> _Exercise instructions_
Could you find each line of the data below that contains the word "agent" and copy those lines?

(Dataset excerpts)
= Beginning of Section =

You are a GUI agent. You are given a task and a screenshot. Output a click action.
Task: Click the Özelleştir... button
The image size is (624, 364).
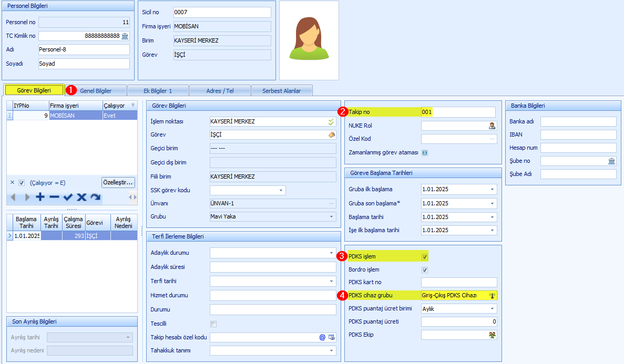pos(118,182)
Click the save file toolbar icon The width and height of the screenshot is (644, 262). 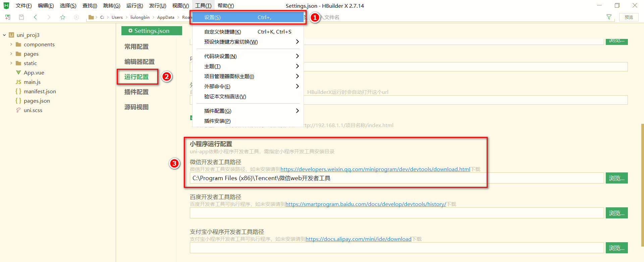[21, 17]
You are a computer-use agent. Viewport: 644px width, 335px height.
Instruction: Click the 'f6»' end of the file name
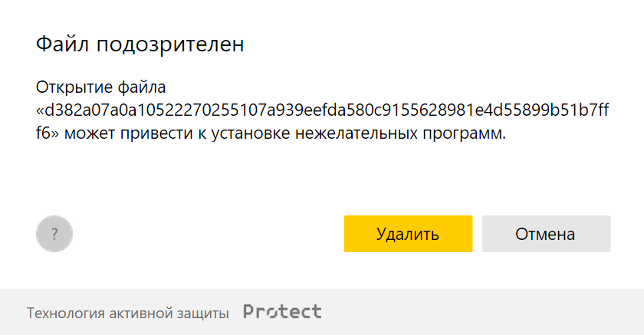pos(48,133)
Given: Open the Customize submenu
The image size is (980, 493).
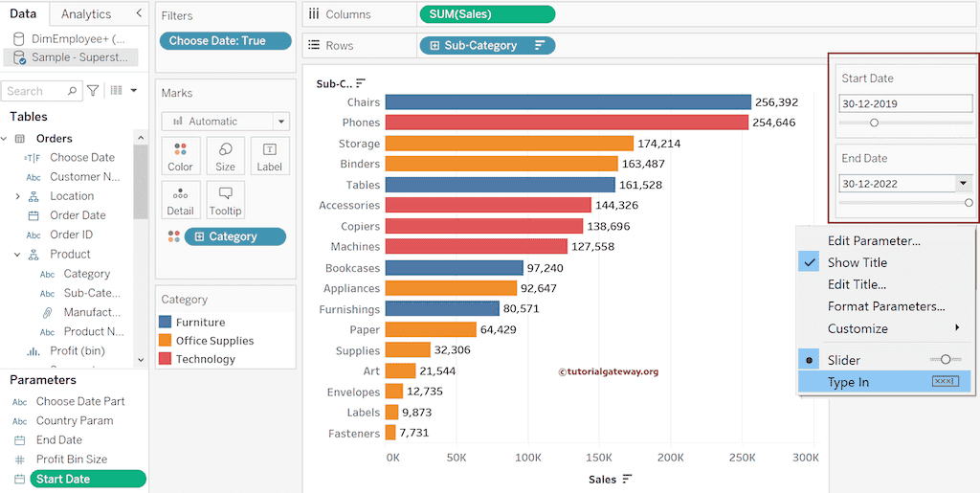Looking at the screenshot, I should (x=858, y=328).
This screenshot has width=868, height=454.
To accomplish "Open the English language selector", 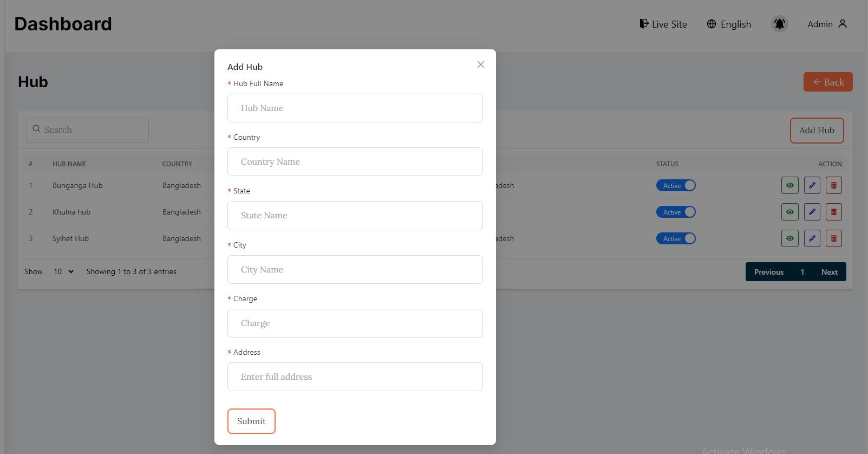I will [729, 24].
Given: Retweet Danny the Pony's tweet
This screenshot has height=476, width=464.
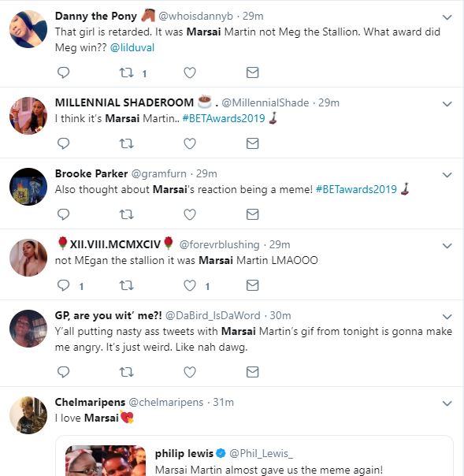Looking at the screenshot, I should pos(126,73).
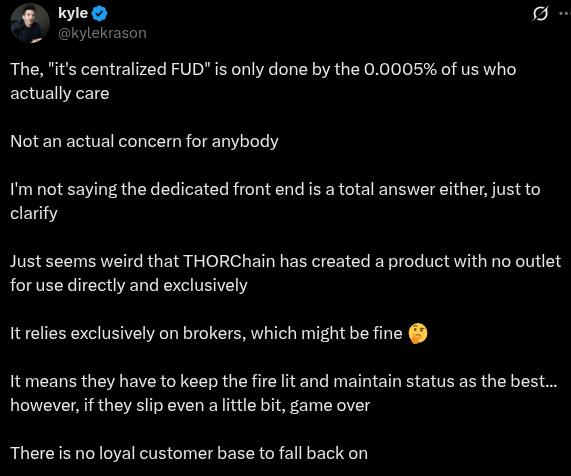The image size is (571, 476).
Task: Click the blue verified checkmark badge
Action: point(99,14)
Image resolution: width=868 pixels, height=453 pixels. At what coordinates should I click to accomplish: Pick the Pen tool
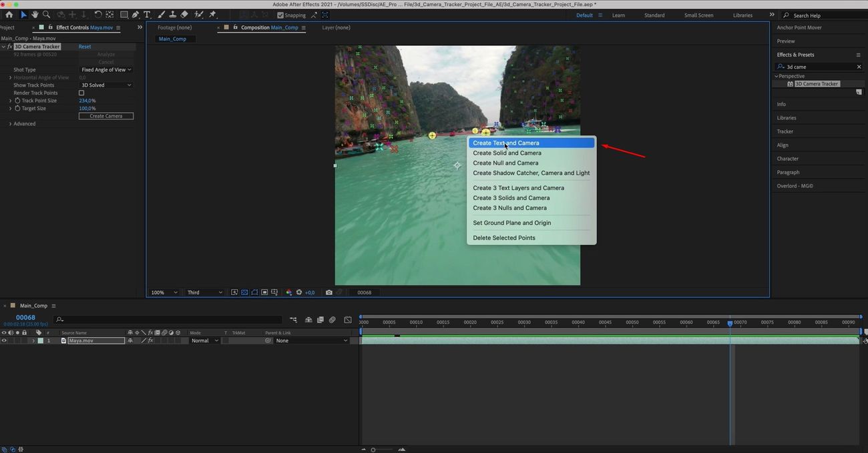136,15
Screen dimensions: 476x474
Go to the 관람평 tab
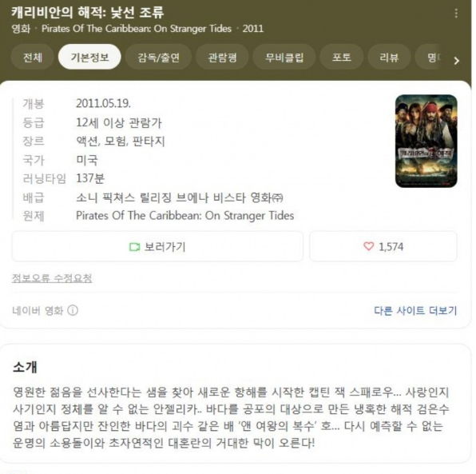tap(222, 57)
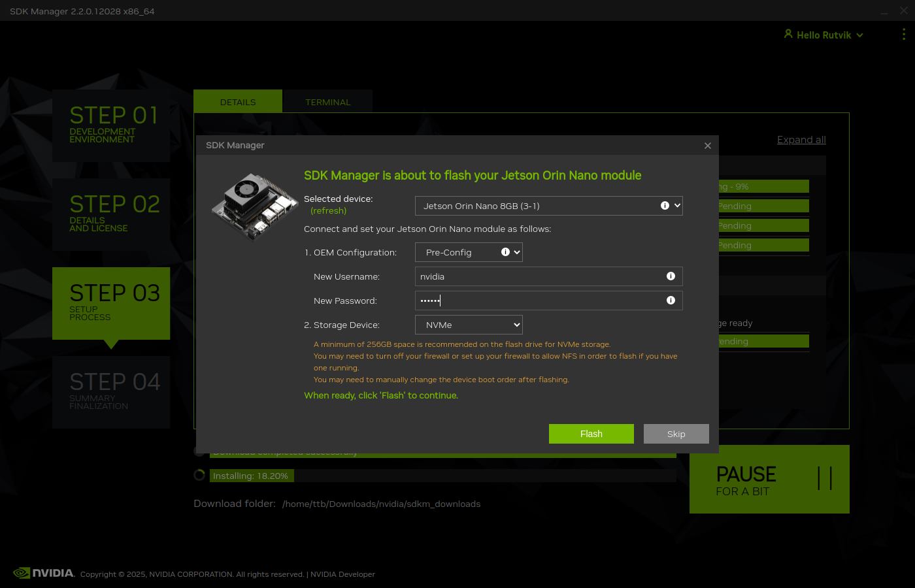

= End of Section =

> _Answer to the problem_
You are a GUI agent. You are given a task and a screenshot. Output a click action.
You are a computer-use agent. Viewport: 644px width, 335px height.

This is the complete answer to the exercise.